Any hope restrictions might have been further eased ahead of the festival were dashed by the surge of COVID cases in Victoria. Last Friday, NSW Premier Gladys Berejiklian, further tightened restrictions around "higher risk activities" including gatherings at places of worship. They are limited to 100 people, subject to the one person per four square metre rule and a COVID-Safe business registration.

The Premier has previously acknowledged "how important these services are to individuals and families but ... we must remember to keep one another safe."

Despite her disappointment at the restrictions, Ayoub is determined to make the festival special.
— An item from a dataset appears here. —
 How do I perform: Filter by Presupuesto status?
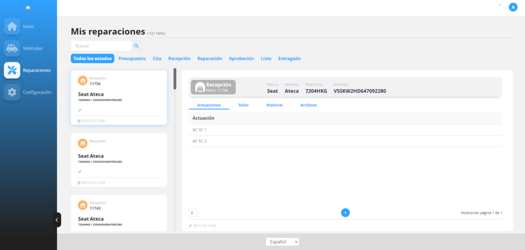point(132,59)
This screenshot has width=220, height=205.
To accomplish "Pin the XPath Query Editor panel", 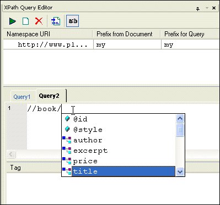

Her family plans to perform a congregation prayer at home while maintaining 1.5 metres distance and will follow a live stream of prayers by her local mosque.

"This Eid-ul-Adha will be different, but we will make the best out of it in the best way we can without breaking any rules."

The local constraints on numbers are also reflected at Islam's holiest shrines. The journey to Hajj in Mecca, Saudi Arabia, is the annual Islamic pilgrimage that all Muslims who are financially and physically capable, must perform at least once in their lifetime. In any other year up to 2.5 million Muslims would perform the pilgrimage but in 2020, only 10,000 Saudi residents are expected to attend. Saudi Arabia's decision to impose a travel ban on foreign pilgrims in a bid to stop the spread of the virus has left thousands devastated.

Mohanned Skaf was one of those pilgrims. "I was looking forward to finally seeing the Kaaba which Muslims pray to," he told SBS News. "I am gutted, but at the end of the day, it is what it is. The coronavirus is a real concern, and I feel it was a good decision to not go."

In Melbourne, Sheikh Belal Assaad, an imam and Islamic scholar, said physical distancing should not ruin the spirit of Eid-ul-Adha. Instead, he believes Muslims can find solace in their worship and connection with God by finding alternatives. His family will create memories with relatives through their devices. "I've learnt that accepting uncertainties in life is a pathway to lessen stress. So, we need to do what is in our control and know that nothing will happen except what Allah has willed."

"This will be the first Eid where we will show off our children's clothes on Facetime and Zoom," he said, "but, in the same Eid clothes from last time."